- Task to complete
Count every line below that contains "each", then state the total with no other output.

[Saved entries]
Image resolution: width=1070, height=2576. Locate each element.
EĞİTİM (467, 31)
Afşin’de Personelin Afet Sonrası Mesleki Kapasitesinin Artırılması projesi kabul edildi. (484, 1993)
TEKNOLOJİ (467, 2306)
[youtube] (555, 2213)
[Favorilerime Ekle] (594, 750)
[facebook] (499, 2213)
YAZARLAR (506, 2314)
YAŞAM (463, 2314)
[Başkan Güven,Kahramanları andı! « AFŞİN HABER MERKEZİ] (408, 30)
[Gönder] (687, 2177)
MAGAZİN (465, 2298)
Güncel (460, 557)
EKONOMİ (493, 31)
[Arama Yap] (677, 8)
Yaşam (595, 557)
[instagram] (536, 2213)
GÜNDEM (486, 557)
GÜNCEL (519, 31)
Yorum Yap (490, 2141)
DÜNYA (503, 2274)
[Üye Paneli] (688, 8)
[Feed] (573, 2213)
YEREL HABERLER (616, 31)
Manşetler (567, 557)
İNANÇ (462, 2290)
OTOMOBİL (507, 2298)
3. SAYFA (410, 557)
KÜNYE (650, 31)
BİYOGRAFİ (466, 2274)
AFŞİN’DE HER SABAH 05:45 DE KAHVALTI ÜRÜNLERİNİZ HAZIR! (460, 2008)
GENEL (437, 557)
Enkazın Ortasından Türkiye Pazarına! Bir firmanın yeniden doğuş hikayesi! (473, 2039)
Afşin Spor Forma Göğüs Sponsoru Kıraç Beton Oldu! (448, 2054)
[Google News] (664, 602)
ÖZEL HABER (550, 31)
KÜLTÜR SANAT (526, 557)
* * *
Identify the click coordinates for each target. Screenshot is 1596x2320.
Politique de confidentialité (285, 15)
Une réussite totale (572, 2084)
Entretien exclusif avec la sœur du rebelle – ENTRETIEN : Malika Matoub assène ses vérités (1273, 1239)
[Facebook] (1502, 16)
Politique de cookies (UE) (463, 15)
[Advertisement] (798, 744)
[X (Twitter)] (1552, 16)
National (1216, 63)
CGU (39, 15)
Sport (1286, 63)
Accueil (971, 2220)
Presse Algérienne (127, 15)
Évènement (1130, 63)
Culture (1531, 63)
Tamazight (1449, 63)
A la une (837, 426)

- Written response
2